*Work instructions*
Your answer consists of the lines in the data that contain "will". Copy each of them.

*Supplied records*
* * * * * * * * *
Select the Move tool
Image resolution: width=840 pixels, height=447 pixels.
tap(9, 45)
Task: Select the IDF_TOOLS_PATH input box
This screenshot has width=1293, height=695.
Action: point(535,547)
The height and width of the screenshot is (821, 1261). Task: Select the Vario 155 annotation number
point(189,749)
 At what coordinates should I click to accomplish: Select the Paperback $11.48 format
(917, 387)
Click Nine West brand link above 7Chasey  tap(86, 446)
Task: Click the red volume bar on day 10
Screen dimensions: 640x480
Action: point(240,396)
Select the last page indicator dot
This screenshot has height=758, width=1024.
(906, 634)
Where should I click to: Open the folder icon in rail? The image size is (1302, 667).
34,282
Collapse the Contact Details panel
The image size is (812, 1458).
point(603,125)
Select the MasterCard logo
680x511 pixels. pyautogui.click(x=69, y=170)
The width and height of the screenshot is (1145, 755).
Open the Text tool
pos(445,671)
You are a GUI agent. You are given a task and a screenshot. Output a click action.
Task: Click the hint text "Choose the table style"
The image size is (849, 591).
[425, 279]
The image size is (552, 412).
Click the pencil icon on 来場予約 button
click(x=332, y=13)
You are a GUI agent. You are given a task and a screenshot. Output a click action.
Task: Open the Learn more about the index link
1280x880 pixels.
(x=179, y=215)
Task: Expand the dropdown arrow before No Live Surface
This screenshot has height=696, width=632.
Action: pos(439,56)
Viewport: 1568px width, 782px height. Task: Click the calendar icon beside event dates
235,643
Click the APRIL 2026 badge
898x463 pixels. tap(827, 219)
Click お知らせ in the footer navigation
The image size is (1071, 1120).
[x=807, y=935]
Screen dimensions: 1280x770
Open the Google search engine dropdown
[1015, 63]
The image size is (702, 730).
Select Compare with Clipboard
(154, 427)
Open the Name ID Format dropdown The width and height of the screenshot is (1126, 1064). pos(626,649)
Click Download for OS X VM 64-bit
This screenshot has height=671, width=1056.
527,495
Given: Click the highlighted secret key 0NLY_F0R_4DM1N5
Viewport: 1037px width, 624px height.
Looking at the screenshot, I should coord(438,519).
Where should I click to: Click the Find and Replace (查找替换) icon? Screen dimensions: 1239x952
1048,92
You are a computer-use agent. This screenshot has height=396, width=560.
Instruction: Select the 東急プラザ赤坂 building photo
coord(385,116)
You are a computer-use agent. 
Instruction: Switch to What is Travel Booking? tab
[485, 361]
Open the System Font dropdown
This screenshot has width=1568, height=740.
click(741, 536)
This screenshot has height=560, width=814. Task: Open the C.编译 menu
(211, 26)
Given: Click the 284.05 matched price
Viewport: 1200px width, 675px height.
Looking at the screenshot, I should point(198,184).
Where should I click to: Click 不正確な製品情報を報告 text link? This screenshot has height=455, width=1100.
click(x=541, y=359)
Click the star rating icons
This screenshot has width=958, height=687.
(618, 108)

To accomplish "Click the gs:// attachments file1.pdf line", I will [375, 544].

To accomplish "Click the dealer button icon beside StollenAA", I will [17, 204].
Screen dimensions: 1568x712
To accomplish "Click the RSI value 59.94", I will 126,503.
* * * * * * * * *
*Reply to the task*
To accomplish "Click the gs:// attachments file1.pdf line", I will [375, 544].
To accomplish "Click the dealer button icon beside StollenAA", I will [17, 204].
To accomplish "Click the RSI value 59.94", I will 126,503.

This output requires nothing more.